Seeking some ideas to help diagnose our cluster performance. I'll start with the specs:
Data nodes: 5x 64-core 64GB RAM. Oracle Java 8. FreeBSD. ZFS RAID10 36TB.
Search/ingest nodes: 2x with same specs as above, minus the large RAID10 array.
Kibana nodes: Run as VMs on the search/ingest nodes.
The problem I'm having is poor indexing performance. The indexing graph looks like this: /////// whereas it used to look like this: ---------^---_---^-----. I suspected this may be caused by Java garbage collection.
What changed: The systems previously ran Debian Linux with Oracle Java 11 and a giant RAID0 with 72TB. I'm not so sure the performance gains of Java 11 from Java 8 are so profound although maybe this is proof. But the GC messages in the ES logs are too infrequent to correlate.
I've used disk benchmarking tools to verify the ZFS volumes can perform to at least 300MB (I was seeing 800MB previously with Debian/RAID0). This is just to say the problem seems completely isolated to Elasticsearch and/or Java performance.

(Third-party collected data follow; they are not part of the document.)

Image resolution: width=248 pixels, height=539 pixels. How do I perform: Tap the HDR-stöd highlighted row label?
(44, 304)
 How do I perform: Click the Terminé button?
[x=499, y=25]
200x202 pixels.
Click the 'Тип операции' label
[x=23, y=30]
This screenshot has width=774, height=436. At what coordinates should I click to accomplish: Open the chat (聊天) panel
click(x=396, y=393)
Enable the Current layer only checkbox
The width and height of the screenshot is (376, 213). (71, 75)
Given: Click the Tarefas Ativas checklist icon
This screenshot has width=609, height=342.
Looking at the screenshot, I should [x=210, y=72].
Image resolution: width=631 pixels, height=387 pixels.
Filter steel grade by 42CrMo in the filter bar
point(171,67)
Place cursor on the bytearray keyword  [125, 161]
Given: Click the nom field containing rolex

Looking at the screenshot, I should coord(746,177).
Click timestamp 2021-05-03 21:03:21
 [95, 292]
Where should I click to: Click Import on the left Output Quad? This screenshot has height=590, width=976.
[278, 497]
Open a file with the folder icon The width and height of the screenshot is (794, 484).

Unfortunately, for the time being it doesn't seems Java11 or Java13 will run on FreeBSD, at least without some effort. This is still a work in progress. Switching from OpenJDK8 to Oracle Java8 did show some improvement.
In the meanwhile I'm interested to know if anyone has ES or Java specific tuning ideas to resolve this. This cluster used to ingest 35k EPS and now it seems to barely handle 20k EPS. The only correlation I've found so far is the ES Index memory is fluctuating at the same interval and I'm not certain why at the moment.